Globalization is still in full force and now more than ever, small businesses are breaking into the international market. But with increased access to new business market, there is also increased access to potential liability. Here are four questions you should ask as a business owner when considering expanding into an international marketplace.
1) Who are my potential clients?
When working internationally, it can sometimes be more difficult to investigate potential vendors or customers to evaluate whether or not they will be able/willing to do business with you. Also, there may be more risks in operating in certain countries or with certain governments as clients given that country’s political and economic structure.
2) What are the country’s compliance requirements?

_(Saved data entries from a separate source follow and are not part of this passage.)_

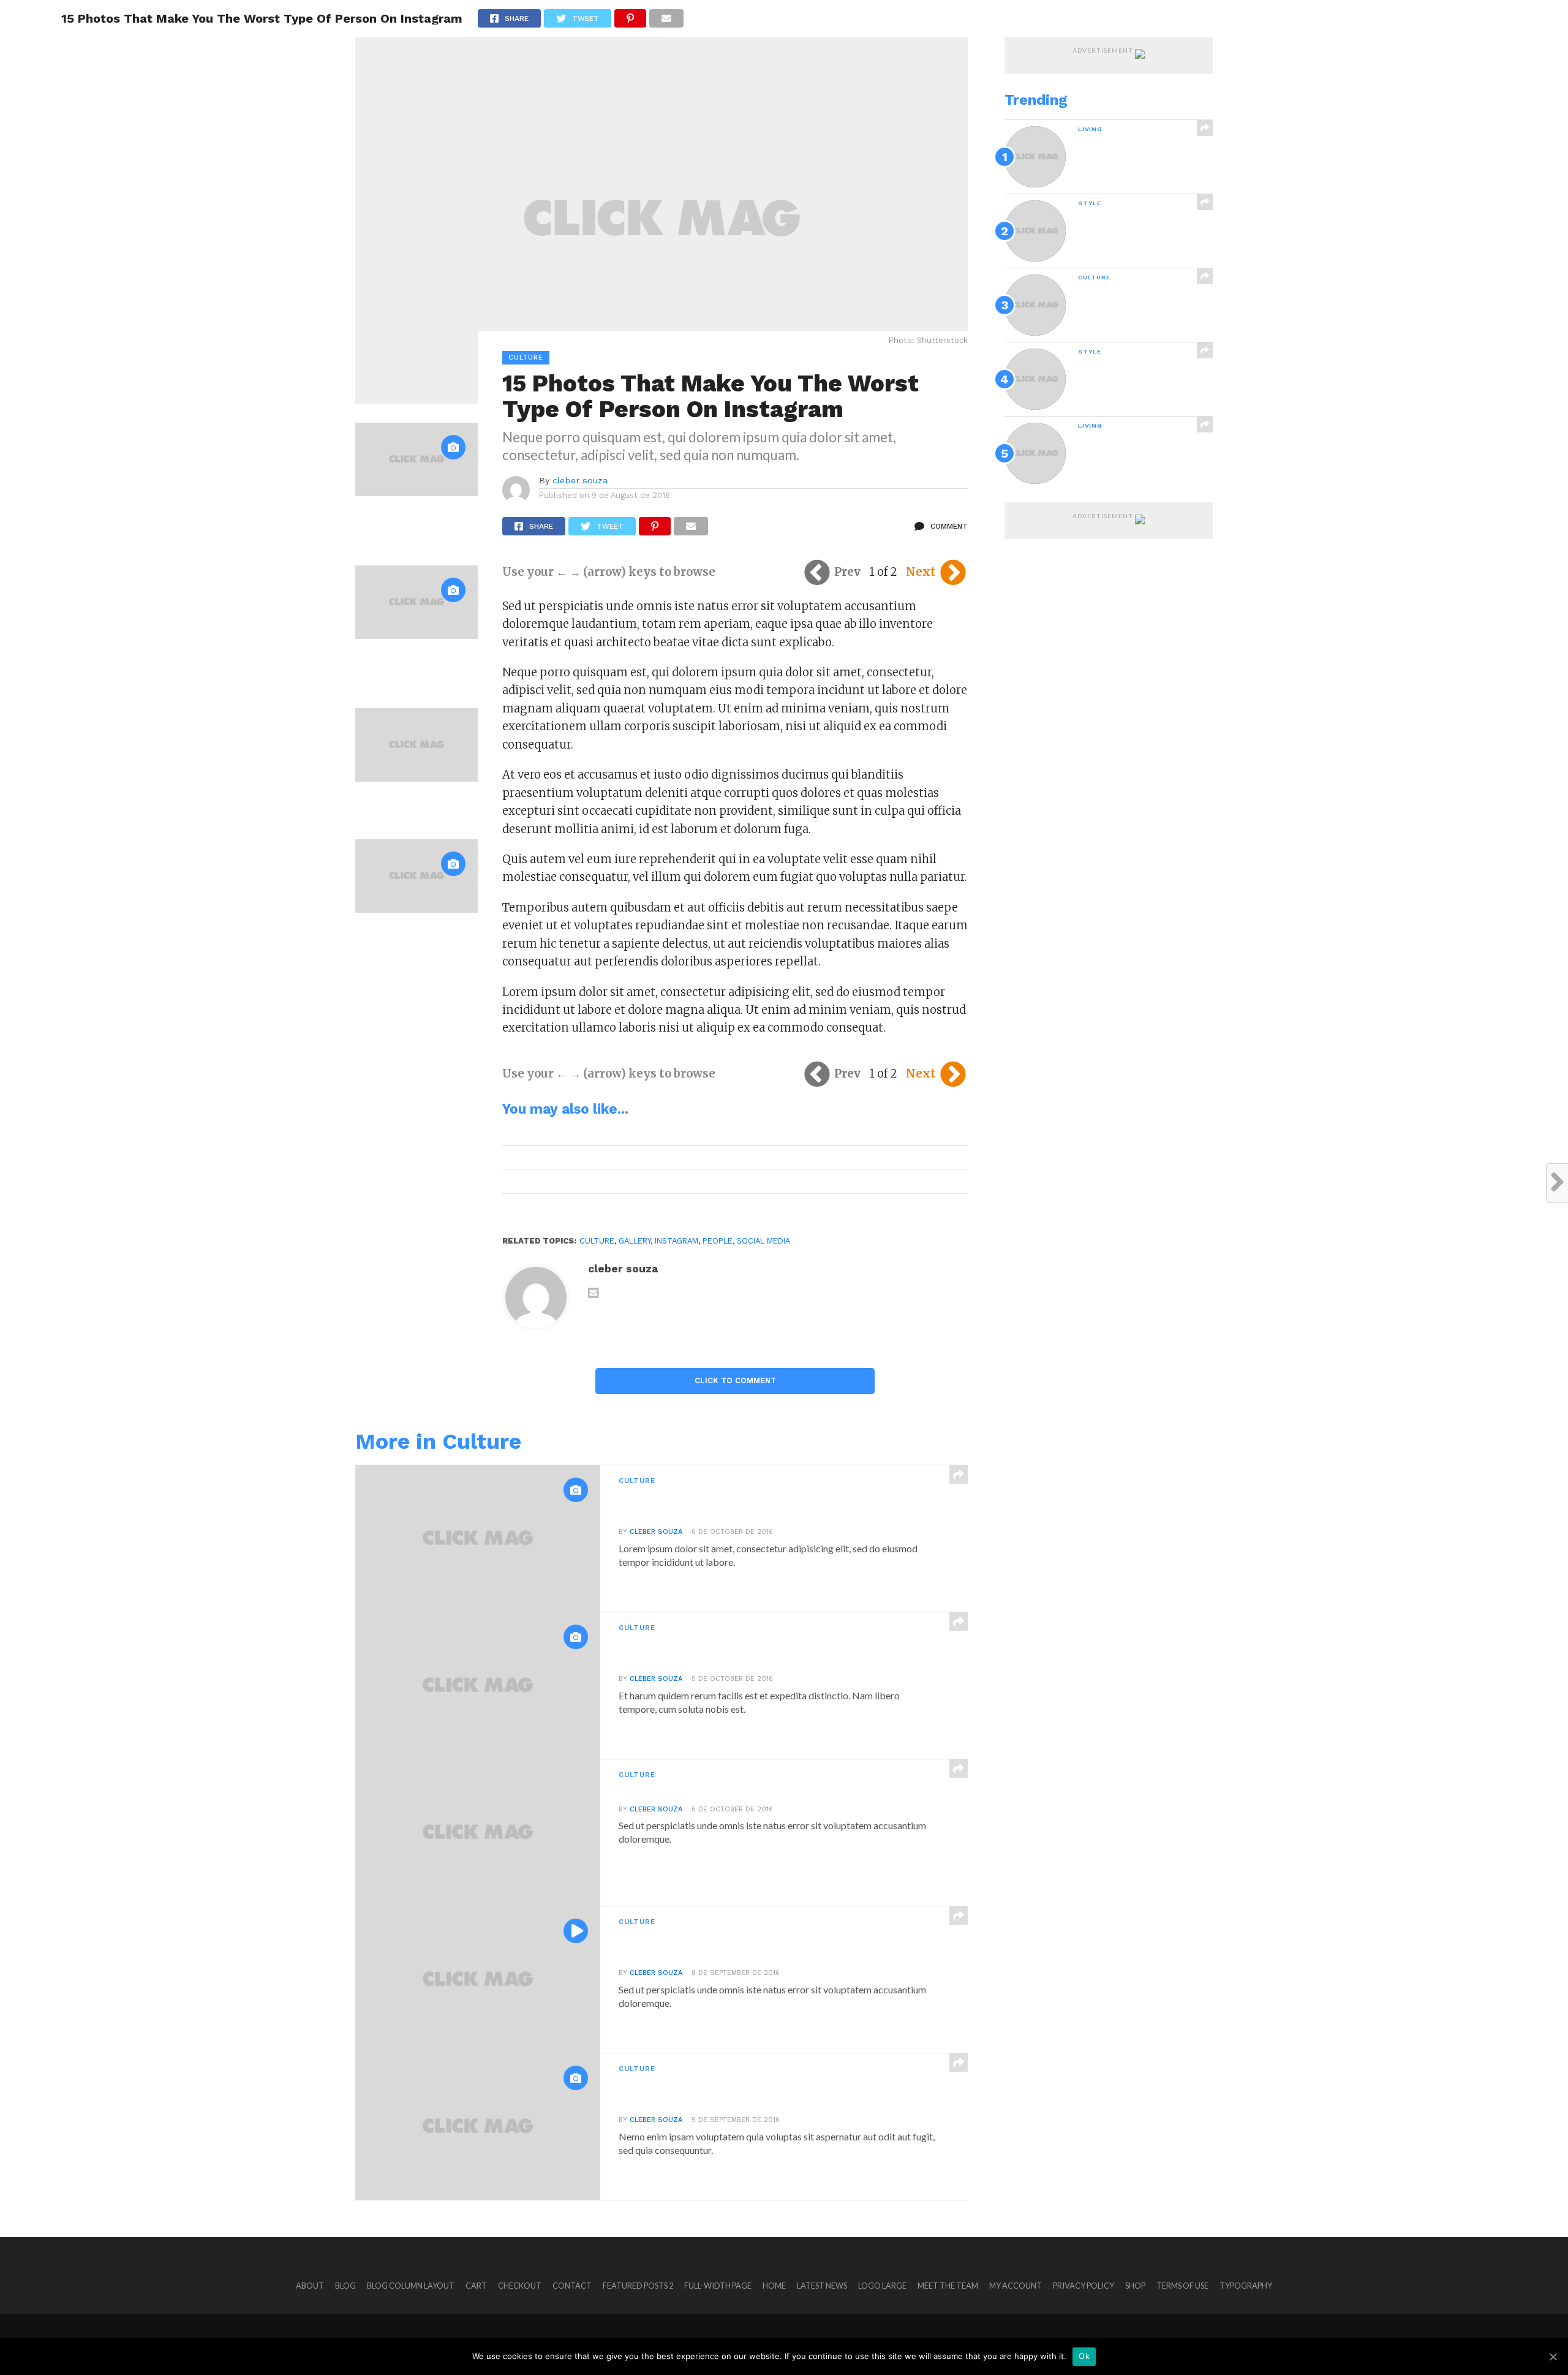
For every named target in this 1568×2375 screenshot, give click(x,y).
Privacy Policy (1083, 2285)
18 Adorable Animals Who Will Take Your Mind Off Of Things (414, 934)
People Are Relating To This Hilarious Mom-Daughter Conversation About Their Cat (411, 523)
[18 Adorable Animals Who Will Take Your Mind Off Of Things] (416, 909)
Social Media (763, 1240)
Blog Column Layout (410, 2285)
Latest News (822, 2285)
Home (774, 2285)
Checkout (519, 2285)
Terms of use (1182, 2285)
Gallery (634, 1240)
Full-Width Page (718, 2285)
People (718, 1240)
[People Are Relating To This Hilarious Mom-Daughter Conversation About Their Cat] (416, 492)
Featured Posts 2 (638, 2285)
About (310, 2285)
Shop (1135, 2285)
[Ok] (1553, 2356)
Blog (345, 2285)
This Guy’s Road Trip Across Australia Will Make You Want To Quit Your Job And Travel (410, 666)
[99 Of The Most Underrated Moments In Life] (416, 777)
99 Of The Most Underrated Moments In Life (412, 803)
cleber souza (580, 480)
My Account (1015, 2285)
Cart (476, 2285)
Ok (1084, 2356)
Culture (596, 1240)
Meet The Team (948, 2285)
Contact (572, 2285)
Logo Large (882, 2285)
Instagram (676, 1240)
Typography (1245, 2285)
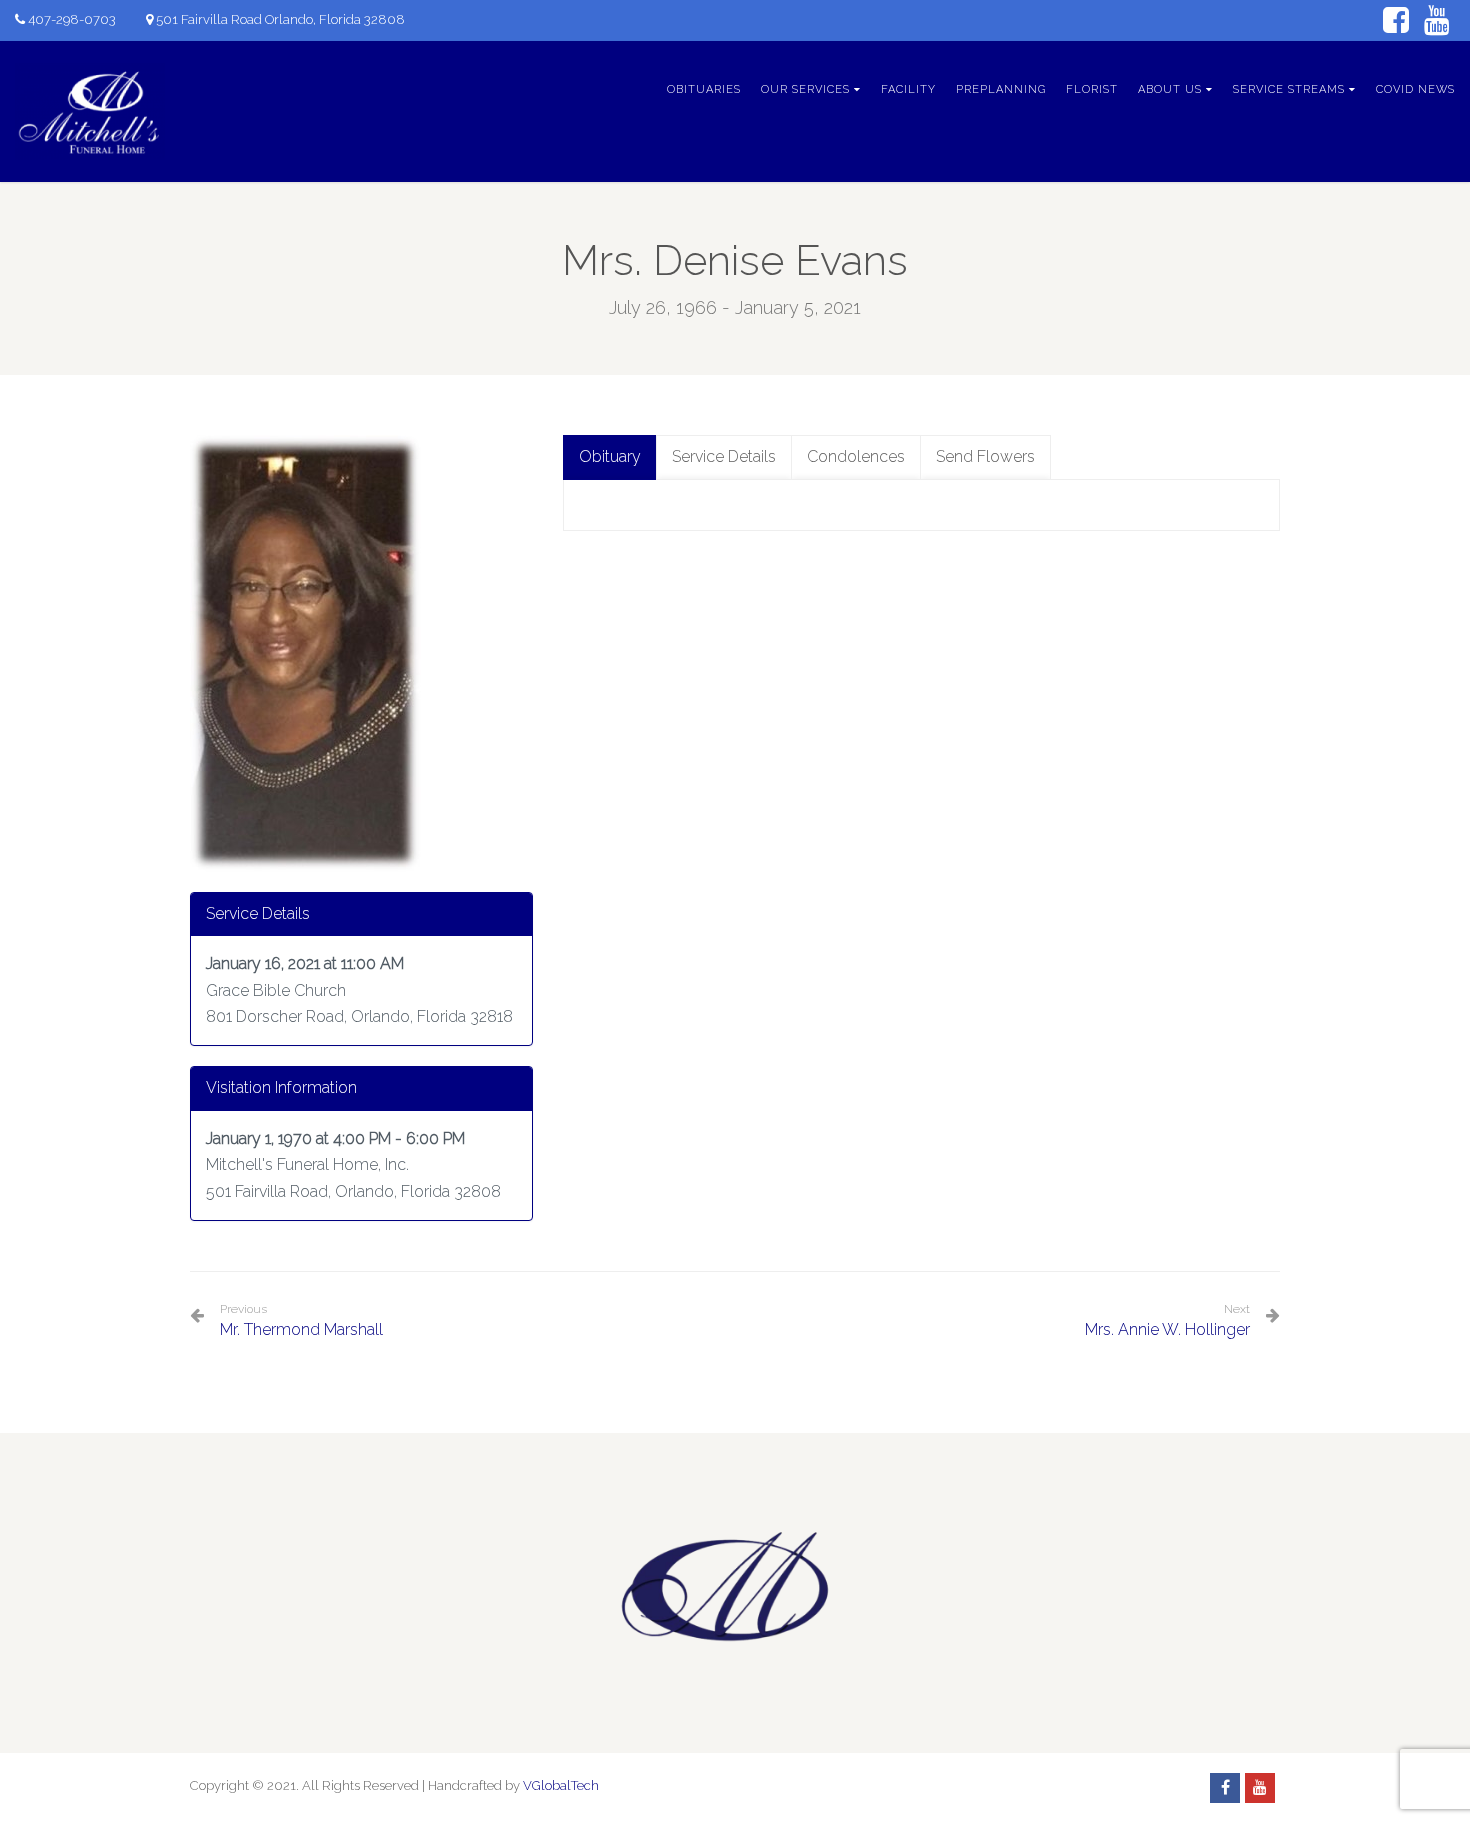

Also, different countries will have different regulations as to how you can do business within their country. This means that the relationships that you make in one country may need to be structured differently in another country. Sometimes you may need a distributor or other local liaison. Other times you can directly access the market. There may be different costs associated with the ways that you operate, so this evaluation must be taken in to account before entering that market.
3) What are the tax concerns that my business faces?
Different countries tax different income in different ways. Some countries directly tax foreign direct investment. Others have bi-lateral or international treaties that allow for some tax benefits. Also, the IRS has specific standards for US businesses that general revenue abroad. Especially if you foresee significant international income, it becomes critical to sit down and discuss the process with an international tax professional.
4) What culture concerns should I be aware of?
Having the relevant understanding of a specific countries culture is critical in the business process. Some cultures value the relationship as much if not more than the business. Others are more formal and “arms-length.” This also impacts what different business deem to be an agreement. Cultural research is a necessary part of doing business internationally.